Working on farms as a child prepared banking executive for success

A woman who went from working in the fields to the board room is an inspiration for anyone who comes to the United States to build a better future.

"I was raised in a little town called Wimauma, Florida, right here in Hillsborough County. My parents brought us when I was probably about seven years old to work the fields. So we ended up in that little town and we traveled around Michigan and Indiana. Just follow the crops," recalled Rocio Smith, who was born in Mexico. "When you're with your parents, when you're with your family and you're all united, you're traveling, you're together. So in that sense, it was a really happy adventure, as I call it." 

Rocio is now the market vice president at Achieva Credit Union. As she reflects on her childhood, she's thankful for the experiences that brought her here.

Not all of the adventures of her childhood were happy. Her family had to navigate unfair wages, long working hours, and moving from city to city to find work.

She says her experiences made her tough and ready to take on the world. 

When Rocio was 16, she took that work ethic to high school, earned some scholarships and went to the University of South Florida. She got her degree in psychology and became a mental health counselor. 

"I think that was a ticket out. I knew that I could help [my family] more if I had that education. I knew early on that that was going to be the way that I was going to help and give back. And so I'm super thankful for my parents," she explained.

She remembers a time as a child when her mom took her to the bank and the teller wouldn't touch her money. 

"When you pick tomatoes, you get all that green pasty residue. And the lady wouldn't touch her money. I remember that.

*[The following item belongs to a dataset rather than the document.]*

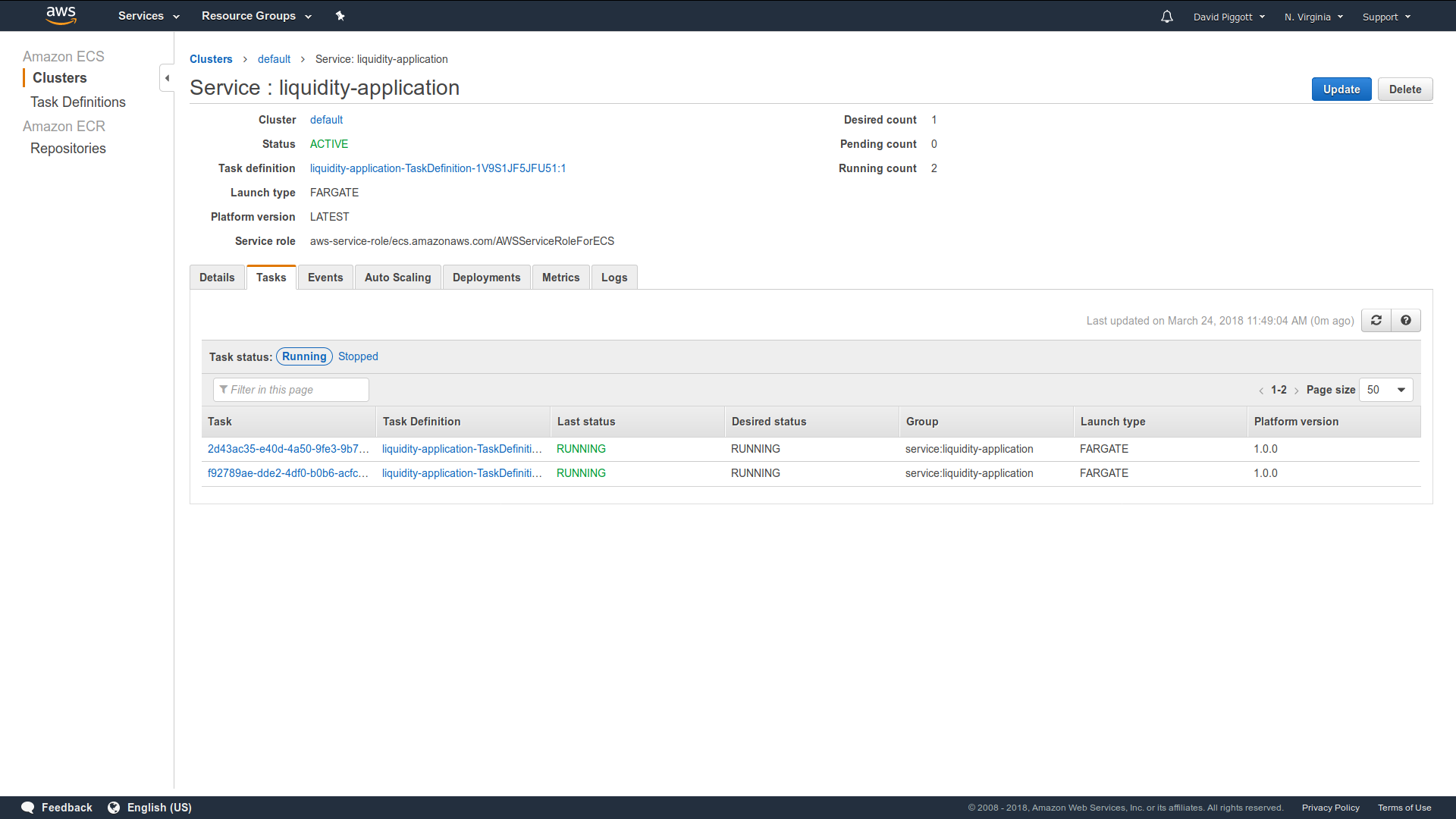1456x819 pixels.
Task: Switch to the Deployments tab
Action: point(486,277)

That stuck in my head and I said, 'One day I'm going to be, you know, working in the banking industry." Rocio said.

She never forgot that experience or her dream of working at a financial institution and helping the less fortunate. 

"If you work hard, if you study hard, because education, at the end of the day, is the key to everything. That's where you can make a difference. That's where we're going to give back. That's where you're going to help your parents financially," she said. "I've had a lot of failures, but nowhere in those values did they not make me a strong person. And so you're going to fail and it's OK, you're going to struggle. And that's why it's basically staying the course. At the end of the day, you keep running at it and you'll reach your goals."